NOM BLOG

CitizenLink: Study Shows Social Value of Monogamy

 

Karla Dial at CitizenLink:

When it comes to marriage and family structure, there’s a good reason nearly every modern society has encouraged monogamy as the accepted norm: Because it’s good for society.

So says a new multidisciplinary study published in Philosophical Transactions of the Royal Society, the world’s longest-running scientific journal, established in 1665. Though polygamy has existed throughout history — and is still accepted in some pockets of the world — a team of authors working in the fields of anthropology, economics and psychology write that it doesn’t benefit children, women, individuals or cultures the way married monogamous relationships do.

... According to the study, monogamy yields four primary benefits:

1) It reduces crime. Numerous studies show that when they’re married, men are 35 percent less likely to commit crimes, and 50 percent less likely to commit violent crimes. The same cannot be said of polygamous cultures — or countries where men outnumber women. In China, for example, the overall crime rate doubled between 1988 and 2004 as the number of males outpaced that of females.

2) Monogamy leads to gender equality. In monogamous societies, women are generally considered equal partners in the relationship. But as the number of wives grows, the power of each in the relationship decreases.
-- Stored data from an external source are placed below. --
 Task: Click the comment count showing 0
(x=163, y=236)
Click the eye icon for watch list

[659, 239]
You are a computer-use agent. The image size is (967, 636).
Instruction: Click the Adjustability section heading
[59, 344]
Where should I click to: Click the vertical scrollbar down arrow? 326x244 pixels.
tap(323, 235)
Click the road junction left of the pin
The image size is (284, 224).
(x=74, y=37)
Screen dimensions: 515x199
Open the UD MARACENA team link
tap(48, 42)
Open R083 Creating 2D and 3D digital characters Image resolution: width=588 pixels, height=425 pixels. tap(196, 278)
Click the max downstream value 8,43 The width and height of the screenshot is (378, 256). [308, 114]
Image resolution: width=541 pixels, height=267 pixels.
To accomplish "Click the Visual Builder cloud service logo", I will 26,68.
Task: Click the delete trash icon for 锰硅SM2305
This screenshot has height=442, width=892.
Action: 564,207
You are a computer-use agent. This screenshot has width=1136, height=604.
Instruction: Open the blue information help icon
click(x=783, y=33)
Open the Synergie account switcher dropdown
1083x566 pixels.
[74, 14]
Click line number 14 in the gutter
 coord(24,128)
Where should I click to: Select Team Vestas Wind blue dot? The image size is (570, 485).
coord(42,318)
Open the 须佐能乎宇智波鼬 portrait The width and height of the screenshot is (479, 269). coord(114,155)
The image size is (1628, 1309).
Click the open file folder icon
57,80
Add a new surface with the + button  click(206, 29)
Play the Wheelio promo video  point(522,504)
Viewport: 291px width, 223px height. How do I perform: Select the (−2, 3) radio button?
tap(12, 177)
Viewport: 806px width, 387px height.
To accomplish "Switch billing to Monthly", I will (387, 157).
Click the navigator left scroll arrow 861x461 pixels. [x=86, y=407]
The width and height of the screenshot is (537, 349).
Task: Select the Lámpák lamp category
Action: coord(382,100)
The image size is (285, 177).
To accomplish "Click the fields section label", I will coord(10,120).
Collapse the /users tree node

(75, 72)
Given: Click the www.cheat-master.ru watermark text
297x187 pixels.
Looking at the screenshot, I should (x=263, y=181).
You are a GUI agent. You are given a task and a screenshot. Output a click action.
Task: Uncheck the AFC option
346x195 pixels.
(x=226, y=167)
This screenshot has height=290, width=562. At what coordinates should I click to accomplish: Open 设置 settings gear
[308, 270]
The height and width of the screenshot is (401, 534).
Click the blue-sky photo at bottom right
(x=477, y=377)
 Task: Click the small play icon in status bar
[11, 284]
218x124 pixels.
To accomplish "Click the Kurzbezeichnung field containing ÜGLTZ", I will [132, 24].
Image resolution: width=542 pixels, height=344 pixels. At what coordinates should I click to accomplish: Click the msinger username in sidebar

3) Monogamy reduces household conflict. Research shows children raised in polygamous homes face far less household stability — and more conflict and violence — than those raised in monogamous relationships. As one author pointed out, “living in the same household with genetically unrelated adults [not counting adoption] is the single biggest risk factor for abuse, neglect and homicide of children.”

4) Monogamy improves children’s well-being through greater paternal investment. The more wives and children a man has, the less time he has available to spend with each of them. Even though men in modern polygamous societies tend to be wealthier, their children suffer from poorer nutrition and lower survival rates than those in monogamous households.